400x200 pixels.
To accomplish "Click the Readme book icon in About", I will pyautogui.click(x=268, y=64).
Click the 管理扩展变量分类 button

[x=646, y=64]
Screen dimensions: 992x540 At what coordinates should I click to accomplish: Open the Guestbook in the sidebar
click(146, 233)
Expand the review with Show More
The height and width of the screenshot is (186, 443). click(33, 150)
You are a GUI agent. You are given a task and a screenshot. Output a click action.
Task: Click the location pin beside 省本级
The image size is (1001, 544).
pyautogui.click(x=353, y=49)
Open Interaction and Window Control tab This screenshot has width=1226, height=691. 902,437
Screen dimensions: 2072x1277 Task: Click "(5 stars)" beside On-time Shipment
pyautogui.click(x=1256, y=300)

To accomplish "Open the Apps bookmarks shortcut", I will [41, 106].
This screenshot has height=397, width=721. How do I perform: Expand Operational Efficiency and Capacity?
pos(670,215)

▸ **Problem requirements**:
Can you write out all of the material again, substituting "Display size" for every "Screen dimensions" and changing nothing else?

▸ **Solution for this problem**:
400x200 pixels.
To accomplish "Click the Readme book icon in About", I will pyautogui.click(x=268, y=64).
Click the 管理扩展变量分类 button

[x=646, y=64]
Display size: 992x540 At what coordinates should I click to accomplish: Open the Guestbook in the sidebar
click(146, 233)
Expand the review with Show More
The height and width of the screenshot is (186, 443). click(33, 150)
You are a GUI agent. You are given a task and a screenshot. Output a click action.
Task: Click the location pin beside 省本级
The image size is (1001, 544).
pyautogui.click(x=353, y=49)
Open Interaction and Window Control tab This screenshot has width=1226, height=691. 902,437
Display size: 2072x1277 Task: Click "(5 stars)" beside On-time Shipment
pyautogui.click(x=1256, y=300)

To accomplish "Open the Apps bookmarks shortcut", I will [41, 106].
This screenshot has height=397, width=721. How do I perform: Expand Operational Efficiency and Capacity?
pos(670,215)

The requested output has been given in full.